Influenciador PTK segue preso após TJAL negar habeas corpus
Desembargador entendeu que não há constrangimento ilegal evidente
Ouvir Notícia
O Tribunal de Justiça de Alagoas (TJAL) negou o pedido de liminar em habeas corpus apresentado pela defesa do influenciador digital e pré-candidato a deputado federal Patrick de Almeida Silva, conhecido como PTK, mantendo a prisão preventiva decretada durante investigação que apura supostos crimes de organização criminosa e lavagem de dinheiro.
A decisão foi proferida pelo desembargador Ivan Vasconcelos Brito Júnior, relator do processo. Em análise preliminar, o magistrado entendeu que não há elementos que demonstrem flagrante constrangimento ilegal capaz de justificar a revogação imediata da prisão. O mérito do habeas corpus ainda será julgado pela Câmara Criminal do TJAL.

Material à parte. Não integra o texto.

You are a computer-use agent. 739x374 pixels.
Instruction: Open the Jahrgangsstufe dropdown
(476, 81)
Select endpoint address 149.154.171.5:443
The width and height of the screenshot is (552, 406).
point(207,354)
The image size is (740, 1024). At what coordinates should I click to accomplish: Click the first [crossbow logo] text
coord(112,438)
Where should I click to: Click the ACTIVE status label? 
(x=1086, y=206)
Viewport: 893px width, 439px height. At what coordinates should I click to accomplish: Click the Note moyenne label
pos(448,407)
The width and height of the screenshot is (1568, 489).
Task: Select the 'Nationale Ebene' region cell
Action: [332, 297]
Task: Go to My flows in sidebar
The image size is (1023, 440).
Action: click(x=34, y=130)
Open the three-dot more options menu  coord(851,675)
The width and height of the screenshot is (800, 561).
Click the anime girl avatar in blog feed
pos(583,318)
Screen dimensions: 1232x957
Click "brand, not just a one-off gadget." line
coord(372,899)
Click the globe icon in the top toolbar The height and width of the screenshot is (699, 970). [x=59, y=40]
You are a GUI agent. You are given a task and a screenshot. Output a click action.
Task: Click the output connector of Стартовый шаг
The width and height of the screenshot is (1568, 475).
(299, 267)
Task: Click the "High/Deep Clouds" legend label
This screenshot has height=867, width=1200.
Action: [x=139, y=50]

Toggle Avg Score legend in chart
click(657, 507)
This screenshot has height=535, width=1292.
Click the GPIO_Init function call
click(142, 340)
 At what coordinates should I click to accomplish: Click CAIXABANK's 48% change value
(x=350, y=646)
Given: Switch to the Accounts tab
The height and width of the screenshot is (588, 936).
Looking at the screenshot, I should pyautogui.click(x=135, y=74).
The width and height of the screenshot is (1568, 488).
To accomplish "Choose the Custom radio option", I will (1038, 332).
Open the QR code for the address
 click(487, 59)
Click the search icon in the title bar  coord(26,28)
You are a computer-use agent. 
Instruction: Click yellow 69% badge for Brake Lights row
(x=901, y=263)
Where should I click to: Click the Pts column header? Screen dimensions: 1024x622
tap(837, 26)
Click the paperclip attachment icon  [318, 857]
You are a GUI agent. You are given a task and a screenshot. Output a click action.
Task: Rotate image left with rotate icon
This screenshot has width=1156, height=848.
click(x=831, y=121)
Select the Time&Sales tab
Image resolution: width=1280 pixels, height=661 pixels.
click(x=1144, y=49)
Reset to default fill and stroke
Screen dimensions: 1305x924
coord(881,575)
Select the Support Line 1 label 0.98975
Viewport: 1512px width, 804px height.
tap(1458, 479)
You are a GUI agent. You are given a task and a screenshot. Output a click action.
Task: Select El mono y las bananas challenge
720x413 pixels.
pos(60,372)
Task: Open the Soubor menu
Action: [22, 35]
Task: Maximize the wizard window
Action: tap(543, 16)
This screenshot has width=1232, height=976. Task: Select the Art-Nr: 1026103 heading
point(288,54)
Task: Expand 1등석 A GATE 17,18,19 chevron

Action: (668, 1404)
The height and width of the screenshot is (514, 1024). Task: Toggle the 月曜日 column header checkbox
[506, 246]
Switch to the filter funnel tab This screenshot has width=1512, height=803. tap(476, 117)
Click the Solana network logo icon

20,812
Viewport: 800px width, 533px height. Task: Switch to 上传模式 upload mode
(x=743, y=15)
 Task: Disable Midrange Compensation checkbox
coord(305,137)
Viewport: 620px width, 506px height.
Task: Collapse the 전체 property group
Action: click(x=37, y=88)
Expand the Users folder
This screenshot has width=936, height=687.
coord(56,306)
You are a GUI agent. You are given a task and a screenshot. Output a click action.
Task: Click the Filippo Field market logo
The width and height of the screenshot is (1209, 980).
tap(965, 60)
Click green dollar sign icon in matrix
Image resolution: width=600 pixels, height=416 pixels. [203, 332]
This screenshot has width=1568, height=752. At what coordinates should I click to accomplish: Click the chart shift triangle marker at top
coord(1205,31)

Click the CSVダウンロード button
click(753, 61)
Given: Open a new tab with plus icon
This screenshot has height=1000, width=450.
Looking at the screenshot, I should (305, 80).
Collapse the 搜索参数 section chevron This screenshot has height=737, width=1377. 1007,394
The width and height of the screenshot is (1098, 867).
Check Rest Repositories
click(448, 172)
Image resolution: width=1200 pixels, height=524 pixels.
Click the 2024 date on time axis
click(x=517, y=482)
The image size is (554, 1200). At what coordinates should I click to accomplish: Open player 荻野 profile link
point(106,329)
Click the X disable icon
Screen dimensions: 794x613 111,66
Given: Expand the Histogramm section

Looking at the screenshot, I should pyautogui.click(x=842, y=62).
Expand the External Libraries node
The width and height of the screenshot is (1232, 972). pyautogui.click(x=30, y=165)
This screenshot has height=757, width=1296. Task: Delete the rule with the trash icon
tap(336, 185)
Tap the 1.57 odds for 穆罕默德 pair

PTK foi preso em 3 de junho durante uma operação da Diretoria de Repressão à Corrupção e ao Crime Organizado (Dracco), que investiga a suposta atuação de integrantes de uma organização criminosa com possível ligação ao Comando Vermelho. Segundo a Polícia Civil, a prisão foi mantida em audiência de custódia e o investigado permanece no sistema prisional alagoano.
Durante o cumprimento dos mandados, foram apreendidos R$ 20 mil em espécie, dois aparelhos iPhone, dois anéis de ouro e um pendrive. Conforme a investigação, um áudio obtido pela Secretaria de Estado da Segurança Pública (SSP) faz referência a uma conversa entre um apontado líder do Comando Vermelho em Alagoas e um suposto apoio político ao influenciador. A Polícia Civil sustenta que a organização criminosa buscaria ampliar sua influência política por meio de candidaturas ligadas ao grupo.
No habeas corpus, a defesa alegou ausência de justa causa para a prisão, fragilidade das provas, imputação genérica, inexistência de perícia de identificação vocal, supostas irregularidades na cadeia de custódia das provas digitais, excesso de prazo na investigação e pediu a substituição da prisão preventiva por medidas cautelares.
Ao negar a liminar, o desembargador ressaltou que, nesta fase processual, a prisão preventiva exige a existência de prova da materialidade e indícios suficientes de autoria, não sendo necessária a comprovação definitiva da participação do investigado nos fatos. O relator também destacou a complexidade da investigação e afirmou que as alegações da defesa serão analisadas de forma aprofundada no julgamento do mérito, após manifestação da autoridade apontada como coatora e da Procuradoria de Justiça.